Depois disso vieram os terraplanismos do cotidiano, ou os terraplanismos socialmente aceitos. Chegou o dia em que alguém comentou que o horóscopo é o maior terraplanismo socialmente aceito. Será mesmo? Veja bem, mesmo não sendo importante pra mim eu não consigo mais estar num lugar e não falar de horóscopo e basicamente independente de acreditar ou não, se você precisa se socializar em 2023 provavelmente é bom decorar uma ou duas coisas a respeito. Eu vi coisas estranhas como processos seletivos de emprego que pedem o signo e ascendente dos candidatos e até estive numa oficina de roteiro recentemente em que o ministrante sugeriu fazer o mapa astral do personagem para determinar a sua personalidade. Pensando bem, essa segunda parte até que faz sentido. Apesar de tudo isso, sendo sincero, acho que bater em signo é muito 2010, o jovem entrando em uma comunidade chamada Atea e citando Richard Dawkins para parecer inteligente. Se horóscopo é uma dose homeopática de controle do caos, tudo bem, eu não me importo tanto assim, embora seja interessante perceber que é o mais bem sucedido caso de meme que saiu do controle. Ah, meme no uso da internet e não do Richard Dawkins.

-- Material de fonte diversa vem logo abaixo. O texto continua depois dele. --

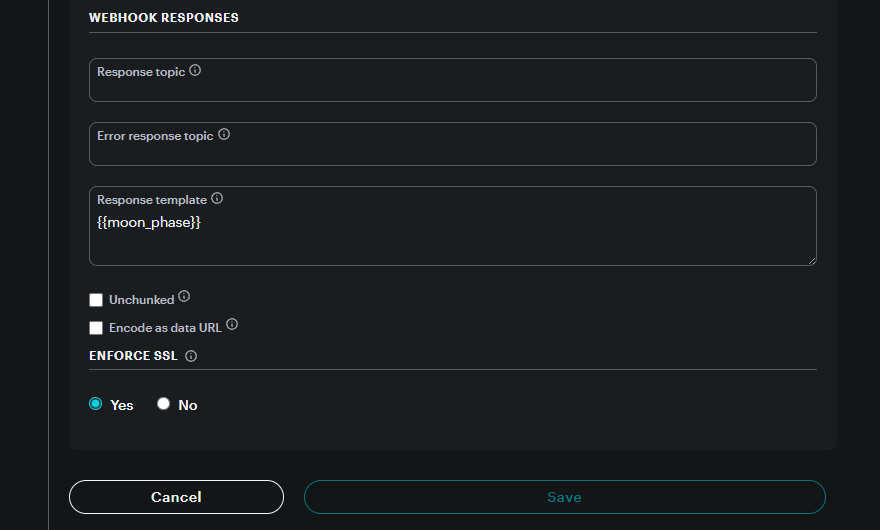Focus the Response topic input field
The width and height of the screenshot is (880, 530).
(x=453, y=80)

Existe um terraplanismo socialmente aceito muito mais preocupante que qualquer sensação de que Marte na casa 04 fez você não se dar bem com seus pais. As evidências de seu absurdo estão em todos os lugares.
No meio de tantas notícias dos últimos dias, não sei você teve tempo para dar uma olhada em como os congressistas dos Estados Unidos estão interrogando diretores do Tik Tok pra ver se proíbem ou não o uso do aplicativo no país. Entra pra já vasta galeria de momentos mais melancólicos e constrangedores do nosso tempo, um deles pergunta, com toda pomposidade e gravidade, se o Tik Tok se conecta ao Wifi para acessar a internet. Como se fosse uma função secreta do aplicativo, se conectar à internet. Como brasileiro, isso me dá aquele retrogosto, mas não, isso não é um problema só do Brasil ou dos Estados Unidos, o mundo inteiro parece estar nessa.
Elon Musk compra o Twitter por um valor exorbitante em um tipo de pirraça e poucos meses depois a plataforma vale metade do que valia antes, quando já dava prejuízo. O dia a dia na rede social foi bem didática para o mito do bilionário genial que surgiu de uma garagem ruir.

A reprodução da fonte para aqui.